* **What the task asks**:
Please convert all the rows below into a JSON list of strings with one string per line, skipping any blank lines.

[Records excerpted from a collection]
::::::::
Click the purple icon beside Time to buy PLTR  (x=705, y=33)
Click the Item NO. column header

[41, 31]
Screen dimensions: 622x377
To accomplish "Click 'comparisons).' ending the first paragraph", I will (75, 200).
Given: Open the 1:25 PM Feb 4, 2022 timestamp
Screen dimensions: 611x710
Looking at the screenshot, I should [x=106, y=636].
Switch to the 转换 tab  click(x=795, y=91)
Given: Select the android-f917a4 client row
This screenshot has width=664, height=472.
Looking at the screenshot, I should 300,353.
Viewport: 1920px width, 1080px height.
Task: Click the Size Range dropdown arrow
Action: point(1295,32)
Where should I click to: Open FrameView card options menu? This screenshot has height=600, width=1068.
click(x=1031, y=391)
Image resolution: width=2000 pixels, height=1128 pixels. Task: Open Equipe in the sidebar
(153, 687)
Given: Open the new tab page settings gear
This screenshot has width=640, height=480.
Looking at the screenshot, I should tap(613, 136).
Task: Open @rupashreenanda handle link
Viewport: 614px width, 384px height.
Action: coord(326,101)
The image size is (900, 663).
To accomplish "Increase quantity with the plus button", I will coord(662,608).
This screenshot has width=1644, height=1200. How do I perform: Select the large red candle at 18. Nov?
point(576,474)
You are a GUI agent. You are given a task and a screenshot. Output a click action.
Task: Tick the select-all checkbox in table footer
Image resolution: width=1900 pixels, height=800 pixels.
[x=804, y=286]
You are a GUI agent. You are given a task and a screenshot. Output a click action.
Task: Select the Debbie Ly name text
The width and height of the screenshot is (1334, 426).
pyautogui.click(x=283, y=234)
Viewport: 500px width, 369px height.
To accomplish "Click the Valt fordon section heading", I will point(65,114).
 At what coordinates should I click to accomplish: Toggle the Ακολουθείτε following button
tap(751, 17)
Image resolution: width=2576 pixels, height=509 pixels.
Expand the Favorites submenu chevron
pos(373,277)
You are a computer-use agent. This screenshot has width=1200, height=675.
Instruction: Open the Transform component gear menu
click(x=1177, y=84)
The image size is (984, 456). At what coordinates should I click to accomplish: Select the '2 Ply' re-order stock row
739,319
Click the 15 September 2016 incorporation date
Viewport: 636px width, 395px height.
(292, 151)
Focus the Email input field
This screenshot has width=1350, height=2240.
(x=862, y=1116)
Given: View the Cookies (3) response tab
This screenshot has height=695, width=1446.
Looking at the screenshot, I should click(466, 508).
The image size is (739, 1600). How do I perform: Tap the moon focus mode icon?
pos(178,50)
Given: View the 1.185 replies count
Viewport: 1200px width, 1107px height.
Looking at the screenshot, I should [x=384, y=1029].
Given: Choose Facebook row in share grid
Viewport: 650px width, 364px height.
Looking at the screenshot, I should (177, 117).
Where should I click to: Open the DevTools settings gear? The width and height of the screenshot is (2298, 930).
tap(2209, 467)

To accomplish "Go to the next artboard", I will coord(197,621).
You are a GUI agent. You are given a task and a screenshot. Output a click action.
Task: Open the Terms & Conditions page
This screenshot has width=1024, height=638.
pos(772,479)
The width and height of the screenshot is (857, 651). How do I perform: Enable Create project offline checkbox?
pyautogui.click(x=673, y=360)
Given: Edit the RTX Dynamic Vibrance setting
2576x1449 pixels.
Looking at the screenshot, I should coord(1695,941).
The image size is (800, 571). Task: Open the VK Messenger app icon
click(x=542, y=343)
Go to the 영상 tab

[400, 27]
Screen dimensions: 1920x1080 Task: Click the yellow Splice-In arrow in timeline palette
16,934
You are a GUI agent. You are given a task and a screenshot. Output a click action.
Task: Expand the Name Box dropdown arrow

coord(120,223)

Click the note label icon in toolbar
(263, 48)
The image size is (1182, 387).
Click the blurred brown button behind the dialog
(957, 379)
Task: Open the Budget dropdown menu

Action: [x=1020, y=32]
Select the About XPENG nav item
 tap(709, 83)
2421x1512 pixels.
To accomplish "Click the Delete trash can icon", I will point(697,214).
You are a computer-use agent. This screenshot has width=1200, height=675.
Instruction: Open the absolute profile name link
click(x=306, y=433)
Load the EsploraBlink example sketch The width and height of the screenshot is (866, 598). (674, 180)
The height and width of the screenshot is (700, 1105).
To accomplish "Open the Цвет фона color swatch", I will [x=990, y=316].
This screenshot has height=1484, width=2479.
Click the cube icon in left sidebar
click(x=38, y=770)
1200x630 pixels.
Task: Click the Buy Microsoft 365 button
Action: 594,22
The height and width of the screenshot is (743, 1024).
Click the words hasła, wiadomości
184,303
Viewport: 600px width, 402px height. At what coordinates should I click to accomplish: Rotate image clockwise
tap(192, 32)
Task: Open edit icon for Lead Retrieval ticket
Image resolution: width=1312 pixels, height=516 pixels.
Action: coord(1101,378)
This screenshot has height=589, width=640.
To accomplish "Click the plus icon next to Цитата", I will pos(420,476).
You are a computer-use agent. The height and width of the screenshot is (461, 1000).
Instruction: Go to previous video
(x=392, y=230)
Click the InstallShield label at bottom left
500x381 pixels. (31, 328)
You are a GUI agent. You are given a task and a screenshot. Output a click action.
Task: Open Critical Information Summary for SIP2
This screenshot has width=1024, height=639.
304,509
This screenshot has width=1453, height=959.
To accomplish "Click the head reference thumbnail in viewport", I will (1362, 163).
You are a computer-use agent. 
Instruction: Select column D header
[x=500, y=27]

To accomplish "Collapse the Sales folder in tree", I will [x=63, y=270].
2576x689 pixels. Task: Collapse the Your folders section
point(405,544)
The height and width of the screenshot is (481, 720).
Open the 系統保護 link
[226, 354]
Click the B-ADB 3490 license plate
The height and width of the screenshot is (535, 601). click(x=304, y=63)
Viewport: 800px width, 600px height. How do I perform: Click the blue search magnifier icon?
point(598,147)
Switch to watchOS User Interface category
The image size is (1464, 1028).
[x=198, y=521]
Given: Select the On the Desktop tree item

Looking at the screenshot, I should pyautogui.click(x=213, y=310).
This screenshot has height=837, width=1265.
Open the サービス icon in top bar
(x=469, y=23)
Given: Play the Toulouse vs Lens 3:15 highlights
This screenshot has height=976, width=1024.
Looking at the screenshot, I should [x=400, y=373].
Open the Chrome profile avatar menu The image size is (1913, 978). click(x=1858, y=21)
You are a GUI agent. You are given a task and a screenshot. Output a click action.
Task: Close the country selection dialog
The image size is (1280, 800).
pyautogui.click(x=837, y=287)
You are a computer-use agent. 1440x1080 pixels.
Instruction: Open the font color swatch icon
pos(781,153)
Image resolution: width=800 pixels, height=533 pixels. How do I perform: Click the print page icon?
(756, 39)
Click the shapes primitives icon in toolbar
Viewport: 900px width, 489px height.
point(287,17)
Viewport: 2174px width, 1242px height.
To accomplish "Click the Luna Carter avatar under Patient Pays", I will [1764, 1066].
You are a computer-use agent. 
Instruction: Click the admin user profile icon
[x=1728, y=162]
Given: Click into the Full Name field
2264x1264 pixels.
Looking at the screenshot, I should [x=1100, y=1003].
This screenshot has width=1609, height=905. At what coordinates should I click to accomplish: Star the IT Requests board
::::::::
* **Result of the task**:
[
  "Click the purple icon beside Time to buy PLTR  (x=705, y=33)",
  "Click the Item NO. column header",
  "[41, 31]",
  "Screen dimensions: 622x377",
  "To accomplish \"Click 'comparisons).' ending the first paragraph\", I will (75, 200).",
  "Given: Open the 1:25 PM Feb 4, 2022 timestamp",
  "Screen dimensions: 611x710",
  "Looking at the screenshot, I should [x=106, y=636].",
  "Switch to the 转换 tab  click(x=795, y=91)",
  "Given: Select the android-f917a4 client row",
  "This screenshot has width=664, height=472.",
  "Looking at the screenshot, I should 300,353.",
  "Viewport: 1920px width, 1080px height.",
  "Task: Click the Size Range dropdown arrow",
  "Action: point(1295,32)",
  "Where should I click to: Open FrameView card options menu? This screenshot has height=600, width=1068.",
  "click(x=1031, y=391)",
  "Image resolution: width=2000 pixels, height=1128 pixels. Task: Open Equipe in the sidebar",
  "(153, 687)",
  "Given: Open the new tab page settings gear",
  "This screenshot has width=640, height=480.",
  "Looking at the screenshot, I should tap(613, 136).",
  "Task: Open @rupashreenanda handle link",
  "Viewport: 614px width, 384px height.",
  "Action: coord(326,101)",
  "The image size is (900, 663).",
  "To accomplish \"Increase quantity with the plus button\", I will coord(662,608).",
  "This screenshot has width=1644, height=1200. How do I perform: Select the large red candle at 18. Nov?",
  "point(576,474)",
  "You are a GUI agent. You are given a task and a screenshot. Output a click action.",
  "Task: Tick the select-all checkbox in table footer",
  "Image resolution: width=1900 pixels, height=800 pixels.",
  "[x=804, y=286]",
  "You are a GUI agent. You are given a task and a screenshot. Output a click action.",
  "Task: Select the Debbie Ly name text",
  "The width and height of the screenshot is (1334, 426).",
  "pyautogui.click(x=283, y=234)",
  "Viewport: 500px width, 369px height.",
  "To accomplish \"Click the Valt fordon section heading\", I will point(65,114).",
  " At what coordinates should I click to accomplish: Toggle the Ακολουθείτε following button",
  "tap(751, 17)",
  "Image resolution: width=2576 pixels, height=509 pixels.",
  "Expand the Favorites submenu chevron",
  "pos(373,277)",
  "You are a computer-use agent. This screenshot has width=1200, height=675.",
  "Instruction: Open the Transform component gear menu",
  "click(x=1177, y=84)",
  "The image size is (984, 456). At what coordinates should I click to accomplish: Select the '2 Ply' re-order stock row",
  "739,319",
  "Click the 15 September 2016 incorporation date",
  "Viewport: 636px width, 395px height.",
  "(292, 151)",
  "Focus the Email input field",
  "This screenshot has width=1350, height=2240.",
  "(x=862, y=1116)",
  "Given: View the Cookies (3) response tab",
  "This screenshot has height=695, width=1446.",
  "Looking at the screenshot, I should click(466, 508).",
  "The image size is (739, 1600). How do I perform: Tap the moon focus mode icon?",
  "pos(178,50)",
  "Given: View the 1.185 replies count",
  "Viewport: 1200px width, 1107px height.",
  "Looking at the screenshot, I should [x=384, y=1029].",
  "Given: Choose Facebook row in share grid",
  "Viewport: 650px width, 364px height.",
  "Looking at the screenshot, I should (177, 117).",
  "Where should I click to: Open the DevTools settings gear? The width and height of the screenshot is (2298, 930).",
  "tap(2209, 467)",
  "To accomplish \"Go to the next artboard\", I will coord(197,621).",
  "You are a GUI agent. You are given a task and a screenshot. Output a click action.",
  "Task: Open the Terms & Conditions page",
  "This screenshot has width=1024, height=638.",
  "pos(772,479)",
  "The width and height of the screenshot is (857, 651). How do I perform: Enable Create project offline checkbox?",
  "pyautogui.click(x=673, y=360)",
  "Given: Edit the RTX Dynamic Vibrance setting",
  "2576x1449 pixels.",
  "Looking at the screenshot, I should coord(1695,941).",
  "The image size is (800, 571). Task: Open the VK Messenger app icon",
  "click(x=542, y=343)",
  "Go to the 영상 tab",
  "[400, 27]",
  "Screen dimensions: 1920x1080 Task: Click the yellow Splice-In arrow in timeline palette",
  "16,934",
  "You are a GUI agent. You are given a task and a screenshot. Output a click action.",
  "Task: Expand the Name Box dropdown arrow",
  "coord(120,223)",
  "Click the note label icon in toolbar",
  "(263, 48)",
  "The image size is (1182, 387).",
  "Click the blurred brown button behind the dialog",
  "(957, 379)",
  "Task: Open the Budget dropdown menu",
  "Action: [x=1020, y=32]",
  "Select the About XPENG nav item",
  " tap(709, 83)",
  "2421x1512 pixels.",
  "To accomplish \"Click the Delete trash can icon\", I will point(697,214).",
  "You are a computer-use agent. This screenshot has width=1200, height=675.",
  "Instruction: Open the absolute profile name link",
  "click(x=306, y=433)",
  "Load the EsploraBlink example sketch The width and height of the screenshot is (866, 598). (674, 180)",
  "The height and width of the screenshot is (700, 1105).",
  "To accomplish \"Open the Цвет фона color swatch\", I will [x=990, y=316].",
  "This screenshot has height=1484, width=2479.",
  "Click the cube icon in left sidebar",
  "click(x=38, y=770)",
  "1200x630 pixels.",
  "Task: Click the Buy Microsoft 365 button",
  "Action: 594,22",
  "The height and width of the screenshot is (743, 1024).",
  "Click the words hasła, wiadomości",
  "184,303",
  "Viewport: 600px width, 402px height. At what coordinates should I click to accomplish: Rotate image clockwise",
  "tap(192, 32)",
  "Task: Open edit icon for Lead Retrieval ticket",
  "Image resolution: width=1312 pixels, height=516 pixels.",
  "Action: coord(1101,378)",
  "This screenshot has height=589, width=640.",
  "To accomplish \"Click the plus icon next to Цитата\", I will pos(420,476).",
  "You are a computer-use agent. The height and width of the screenshot is (461, 1000).",
  "Instruction: Go to previous video",
  "(x=392, y=230)",
  "Click the InstallShield label at bottom left",
  "500x381 pixels. (31, 328)",
  "You are a GUI agent. You are given a task and a screenshot. Output a click action.",
  "Task: Open Critical Information Summary for SIP2",
  "This screenshot has width=1024, height=639.",
  "304,509",
  "This screenshot has width=1453, height=959.",
  "To accomplish \"Click the head reference thumbnail in viewport\", I will (1362, 163).",
  "You are a computer-use agent. ",
  "Instruction: Select column D header",
  "[x=500, y=27]",
  "To accomplish \"Collapse the Sales folder in tree\", I will [x=63, y=270].",
  "2576x689 pixels. Task: Collapse the Your folders section",
  "point(405,544)",
  "The height and width of the screenshot is (481, 720).",
  "Open the 系統保護 link",
  "[226, 354]",
  "Click the B-ADB 3490 license plate",
  "The height and width of the screenshot is (535, 601). click(x=304, y=63)",
  "Viewport: 800px width, 600px height. How do I perform: Click the blue search magnifier icon?",
  "point(598,147)",
  "Switch to watchOS User Interface category",
  "The image size is (1464, 1028).",
  "[x=198, y=521]",
  "Given: Select the On the Desktop tree item",
  "Looking at the screenshot, I should pyautogui.click(x=213, y=310).",
  "This screenshot has height=837, width=1265.",
  "Open the サービス icon in top bar",
  "(x=469, y=23)",
  "Given: Play the Toulouse vs Lens 3:15 highlights",
  "This screenshot has height=976, width=1024.",
  "Looking at the screenshot, I should [x=400, y=373].",
  "Open the Chrome profile avatar menu The image size is (1913, 978). click(x=1858, y=21)",
  "You are a GUI agent. You are given a task and a screenshot. Output a click action.",
  "Task: Close the country selection dialog",
  "The image size is (1280, 800).",
  "pyautogui.click(x=837, y=287)",
  "You are a computer-use agent. 1440x1080 pixels.",
  "Instruction: Open the font color swatch icon",
  "pos(781,153)",
  "Image resolution: width=800 pixels, height=533 pixels. How do I perform: Click the print page icon?",
  "(756, 39)",
  "Click the shapes primitives icon in toolbar",
  "Viewport: 900px width, 489px height.",
  "point(287,17)",
  "Viewport: 2174px width, 1242px height.",
  "To accomplish \"Click the Luna Carter avatar under Patient Pays\", I will [1764, 1066].",
  "You are a computer-use agent. ",
  "Instruction: Click the admin user profile icon",
  "[x=1728, y=162]",
  "Given: Click into the Full Name field",
  "2264x1264 pixels.",
  "Looking at the screenshot, I should [x=1100, y=1003].",
  "This screenshot has width=1609, height=905. At what coordinates should I click to accomplish: Star the IT Requests board"
]